Madge Syers La première Lady du patinage artistique

Madge Syers
Les Championnats du monde de patinage se déroulent cette semaine à Stockholm, en Suède. L’occasion d’être ÀBLOCK! sur la glace et de rendre hommage à la première femme médaillée d’or olympique en patinage artistique, la Britannique Madge Syers. Une lady qui a marqué de sa grâce et de sa détermination l’histoire de cet art sportif de la glisse et n’a pas hésité à tracer son sillon moderne dans un petit monde dominé par les hommes. Son talent et son esprit de pionnière ont brisé la glace pour des générations de sportives.

Par Claire Bonnot

Publié le 21 mars 2021 à 17h54, mis à jour le 14 janvier 2022 à 19h17

Tournoyer en jupons sur la glace ne pouvait effrayer une cavalière émérite et une nageuse accomplie.
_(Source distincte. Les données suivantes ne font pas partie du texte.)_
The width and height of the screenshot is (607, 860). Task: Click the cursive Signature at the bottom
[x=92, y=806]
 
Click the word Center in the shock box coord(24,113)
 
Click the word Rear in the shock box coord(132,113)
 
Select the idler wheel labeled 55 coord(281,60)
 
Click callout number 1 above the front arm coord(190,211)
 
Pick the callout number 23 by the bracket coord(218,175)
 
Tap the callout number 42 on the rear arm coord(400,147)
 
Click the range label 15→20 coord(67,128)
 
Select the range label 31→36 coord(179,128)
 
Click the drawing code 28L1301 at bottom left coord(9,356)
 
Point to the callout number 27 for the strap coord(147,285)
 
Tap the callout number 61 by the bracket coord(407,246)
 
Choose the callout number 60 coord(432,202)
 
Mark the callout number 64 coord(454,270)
Madge Syers, née en 1881 à Kensington, s’est vite élancée sur la glace avec grande classe et une modernité qui lui a ouvert les portes des plus beaux succès.

La jeune anglaise, habituée au style rigide et guindé de l’époque, a été initiée à « l’international style » rendu célèbre par le pionner du patinage moderne, l’américain Jackson Haines.
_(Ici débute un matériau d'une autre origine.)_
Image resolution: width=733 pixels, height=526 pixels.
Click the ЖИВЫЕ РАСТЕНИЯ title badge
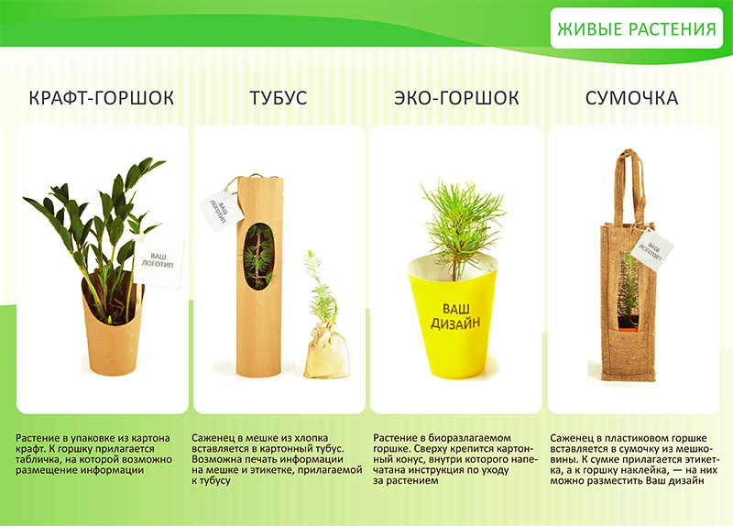point(636,28)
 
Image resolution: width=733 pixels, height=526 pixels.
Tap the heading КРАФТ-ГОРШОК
point(102,98)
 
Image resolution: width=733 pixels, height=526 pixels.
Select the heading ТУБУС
point(279,98)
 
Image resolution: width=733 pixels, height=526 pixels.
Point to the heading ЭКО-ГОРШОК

Formé aux techniques du ballet, ce bel athlète libéra et rythma le patinage artistique en lui offrant grâce et mise en scène musicale.

C’est le propre mari de Madge Syers, le patineur émérite Edgar Morris Wood Syers, son partenaire sur la glace pour les compétitions en équipe, qui la propulsa vers ce style de glisse. Son entrée en piste fut pareille à celle d’une étoile !

 

En 1902, pour les Championnats du monde de patinage artistique, la jeune femme, de 21 ans à peine, change le cours de l’histoire du patinage.

La belle frondeuse, découvrant que les règles de l’Union Internationale du Patinage (ISU) ne précisent pas le sexe des participants, décide de s’élancer sur la glace d’une compétition officieusement réservée aux hommes et clairement dominée par les hommes.

Membre influent de la National Skating Association de Grande-Bretagne avec son mari Edgar, Madge put alors entrer en scène. Vêtue d’une jupe allant jusqu’aux chevilles, d’un chemisier en satin, d’un collier de perles et d’un chapeau, une vraie tenue de ville qui aurait pu entraver ses mouvements, Madge Syers éblouit pourtant les juges par sa technicité.

Époustouflés, ils la classent deuxième. Plusieurs personnes, dont le vainqueur de la compétition Ulrich Salchow, sont alors persuadées que la jeune athlète mérite la première place.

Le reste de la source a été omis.